Saved data entries
⁂

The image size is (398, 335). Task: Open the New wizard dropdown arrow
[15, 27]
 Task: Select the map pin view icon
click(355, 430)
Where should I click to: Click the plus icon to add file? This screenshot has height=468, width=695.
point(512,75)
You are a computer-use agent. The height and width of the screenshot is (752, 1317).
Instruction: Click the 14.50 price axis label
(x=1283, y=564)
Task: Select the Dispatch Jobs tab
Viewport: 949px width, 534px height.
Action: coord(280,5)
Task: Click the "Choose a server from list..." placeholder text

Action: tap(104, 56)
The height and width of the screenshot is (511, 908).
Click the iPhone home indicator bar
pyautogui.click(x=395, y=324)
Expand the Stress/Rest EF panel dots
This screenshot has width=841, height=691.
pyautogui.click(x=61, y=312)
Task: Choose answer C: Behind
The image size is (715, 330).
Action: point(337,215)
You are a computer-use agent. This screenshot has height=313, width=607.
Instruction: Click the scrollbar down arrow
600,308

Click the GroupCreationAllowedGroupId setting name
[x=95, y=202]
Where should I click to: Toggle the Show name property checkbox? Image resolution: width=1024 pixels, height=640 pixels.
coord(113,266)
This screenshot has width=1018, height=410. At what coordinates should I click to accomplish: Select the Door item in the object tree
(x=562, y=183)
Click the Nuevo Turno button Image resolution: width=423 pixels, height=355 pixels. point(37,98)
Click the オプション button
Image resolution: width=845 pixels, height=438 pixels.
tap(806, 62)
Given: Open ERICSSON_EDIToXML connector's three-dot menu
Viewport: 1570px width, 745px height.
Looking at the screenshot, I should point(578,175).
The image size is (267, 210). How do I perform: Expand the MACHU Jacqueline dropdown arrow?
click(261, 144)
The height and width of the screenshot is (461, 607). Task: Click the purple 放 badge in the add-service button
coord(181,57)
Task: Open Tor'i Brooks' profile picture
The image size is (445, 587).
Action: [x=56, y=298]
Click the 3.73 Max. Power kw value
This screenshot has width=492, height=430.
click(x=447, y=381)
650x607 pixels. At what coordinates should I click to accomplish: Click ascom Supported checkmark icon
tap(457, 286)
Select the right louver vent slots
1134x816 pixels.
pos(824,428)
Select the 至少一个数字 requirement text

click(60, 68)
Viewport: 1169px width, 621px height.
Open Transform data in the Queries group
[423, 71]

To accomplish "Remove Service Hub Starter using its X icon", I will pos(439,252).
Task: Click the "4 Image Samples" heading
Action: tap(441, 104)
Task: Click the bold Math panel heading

⁂

Write all of the records out again exactly.

The image size is (398, 335). Task: Open the New wizard dropdown arrow
[15, 27]
 Task: Select the map pin view icon
click(355, 430)
Where should I click to: Click the plus icon to add file? This screenshot has height=468, width=695.
point(512,75)
You are a computer-use agent. The height and width of the screenshot is (752, 1317).
Instruction: Click the 14.50 price axis label
(x=1283, y=564)
Task: Select the Dispatch Jobs tab
Viewport: 949px width, 534px height.
Action: coord(280,5)
Task: Click the "Choose a server from list..." placeholder text

Action: tap(104, 56)
The height and width of the screenshot is (511, 908).
Click the iPhone home indicator bar
pyautogui.click(x=395, y=324)
Expand the Stress/Rest EF panel dots
This screenshot has width=841, height=691.
pyautogui.click(x=61, y=312)
Task: Choose answer C: Behind
The image size is (715, 330).
Action: point(337,215)
You are a computer-use agent. This screenshot has height=313, width=607.
Instruction: Click the scrollbar down arrow
600,308

Click the GroupCreationAllowedGroupId setting name
[x=95, y=202]
Where should I click to: Toggle the Show name property checkbox? Image resolution: width=1024 pixels, height=640 pixels.
coord(113,266)
This screenshot has width=1018, height=410. At what coordinates should I click to accomplish: Select the Door item in the object tree
(x=562, y=183)
Click the Nuevo Turno button Image resolution: width=423 pixels, height=355 pixels. point(37,98)
Click the オプション button
Image resolution: width=845 pixels, height=438 pixels.
tap(806, 62)
Given: Open ERICSSON_EDIToXML connector's three-dot menu
Viewport: 1570px width, 745px height.
Looking at the screenshot, I should point(578,175).
The image size is (267, 210). How do I perform: Expand the MACHU Jacqueline dropdown arrow?
click(261, 144)
The height and width of the screenshot is (461, 607). Task: Click the purple 放 badge in the add-service button
coord(181,57)
Task: Open Tor'i Brooks' profile picture
The image size is (445, 587).
Action: [x=56, y=298]
Click the 3.73 Max. Power kw value
This screenshot has width=492, height=430.
click(x=447, y=381)
650x607 pixels. At what coordinates should I click to accomplish: Click ascom Supported checkmark icon
tap(457, 286)
Select the right louver vent slots
1134x816 pixels.
pos(824,428)
Select the 至少一个数字 requirement text

click(60, 68)
Viewport: 1169px width, 621px height.
Open Transform data in the Queries group
[423, 71]

To accomplish "Remove Service Hub Starter using its X icon", I will pos(439,252).
Task: Click the "4 Image Samples" heading
Action: tap(441, 104)
Task: Click the bold Math panel heading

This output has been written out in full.